What's it like to see them succeed while you sit on the sidelines and watch?

Webb: It's definitely humbling, especially since it took me leaving for the band to put out their best record! But I'm happy to have gotten out of their way and to make the records I've made. I'm happy to have played my role in the group, and currently my role is to not be a part of it, except as a fan. I'll try to catch one of their shows if they come near me.

How does it feel to step into such scaled-back settings, playing house concerts instead of enormous halls?

Webb: I don't know if things over the last year and a half ended up exactly as what I would have thought, but it has definitely caused me to re-evaluate what I consider great successes and great losses or failures. That brings us back around to the new record, because that's what the title I See Things Upside Down is all about. I realized that playing to 20 people a night in a living room would, in the eyes of an outsider, look like I was taking a huge step down. That probably looks like failure, and I could see people saying, "Well, he's on his way out."

I had a lot of moments where I was tempted to believe that, and I had to realize the fact that God's kingdom does not look like our kingdom here in America. Sometimes real success does look like real failure and sometimes real riches do look like real poverty. I don't think I really understood that before and I realize this is great success for me.
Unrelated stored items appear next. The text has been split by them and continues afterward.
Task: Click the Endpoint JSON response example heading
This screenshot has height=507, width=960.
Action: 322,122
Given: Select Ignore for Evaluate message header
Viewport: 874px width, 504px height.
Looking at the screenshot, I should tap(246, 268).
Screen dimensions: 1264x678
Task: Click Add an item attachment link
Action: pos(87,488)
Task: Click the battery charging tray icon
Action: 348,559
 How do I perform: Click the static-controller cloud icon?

I'm doing artistically what I feel like I need to be and want to be doing. So with that in mind, it's been a great success for me.
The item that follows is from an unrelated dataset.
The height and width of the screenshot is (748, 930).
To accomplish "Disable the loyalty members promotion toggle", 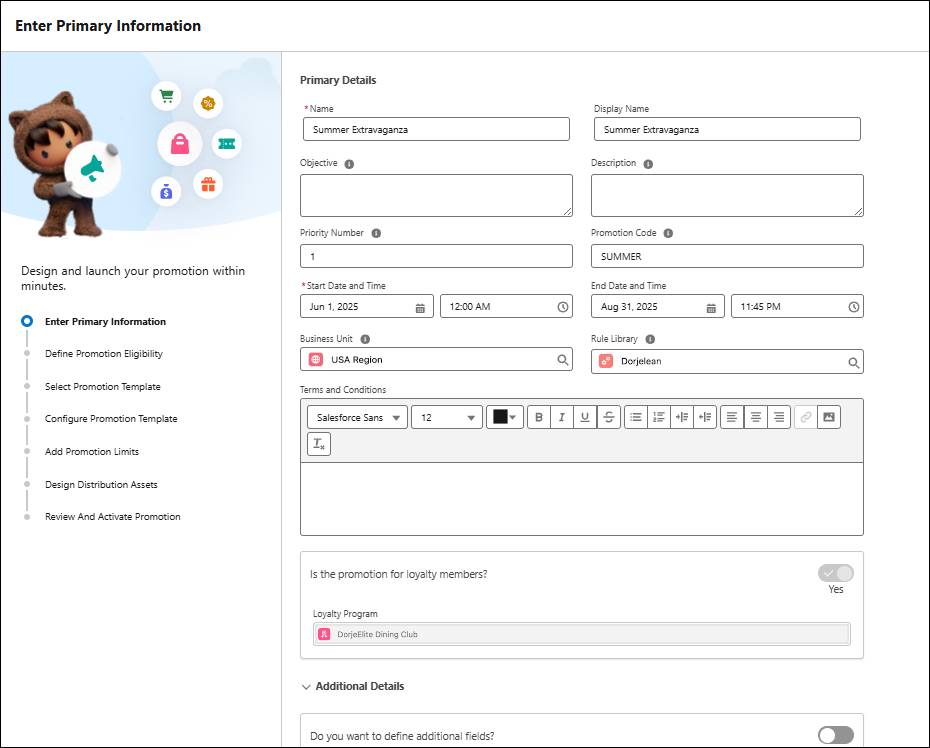I will [x=836, y=572].
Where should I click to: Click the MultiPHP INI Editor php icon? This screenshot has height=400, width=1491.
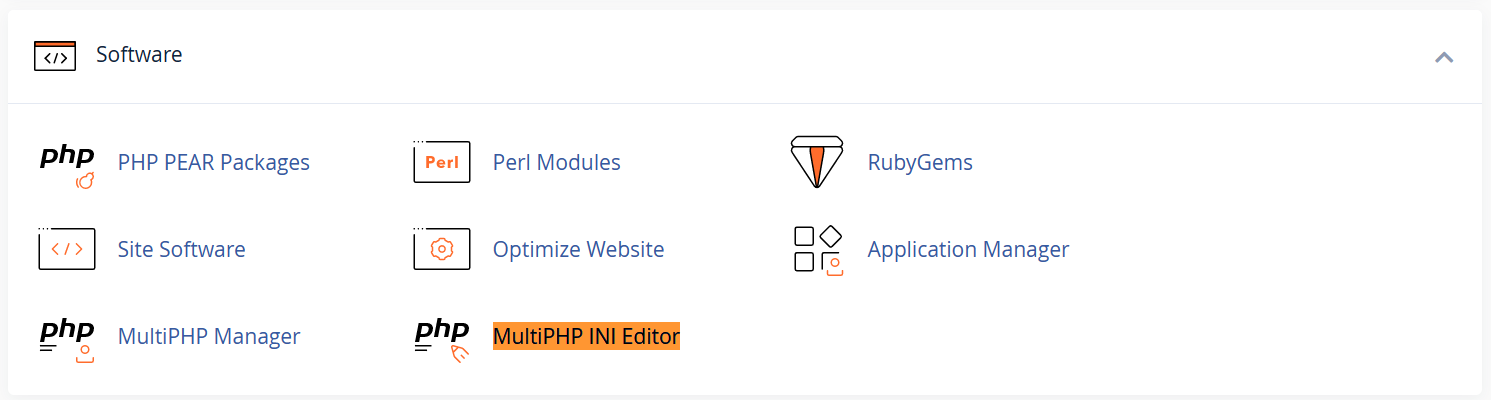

I'm assuming there's been a natural pay cut. How have you dealt with that?

Webb: Here's the bottom line: The Lord has faithfully provided for me over the years, and I've never quite known where the money was going to come from. Publishing is a great mystery to me still! I'm really thankful I'm able to make a living doing what I love to do, doing what I would probably do for free anyway!

When I made this decision, it had to have been under the guidance of my wife [singer/songwriter Sandra McCracken]. She saw that I had a steady job and income with Caedmon's, but that I didn't feel like I was using all my gifts to their fullest potential. She said, "If that means us having to figure out financially how to make that work, then that's fine, because it still seems like a good decision to make." That confidence from my wife—that she would support me and make ends meet—was a big part of it, because I was concerned about what would happen if this completely failed. In fact, it still might fail, and I live every day expecting that the whole thing might be done tomorrow because what I'm doing is not commercially easy. It's hard to make your living doing what I do. It's easier to make your living in pop music. But I've never played music for money and I don't play music for money now.

How does Sandra's work as a recording artist weigh in on the equation?

Webb: It's interesting how the Lord kind of worked that out. When Caedmon's and I were making the Back Home record, knowing it would be my last record with the band, we tried to make a record that would be an easy transition—where they wouldn't really need me for the writing or for the tour that would follow. Writing songs in the group had always been my primary income for years, so I was nervous a little bit.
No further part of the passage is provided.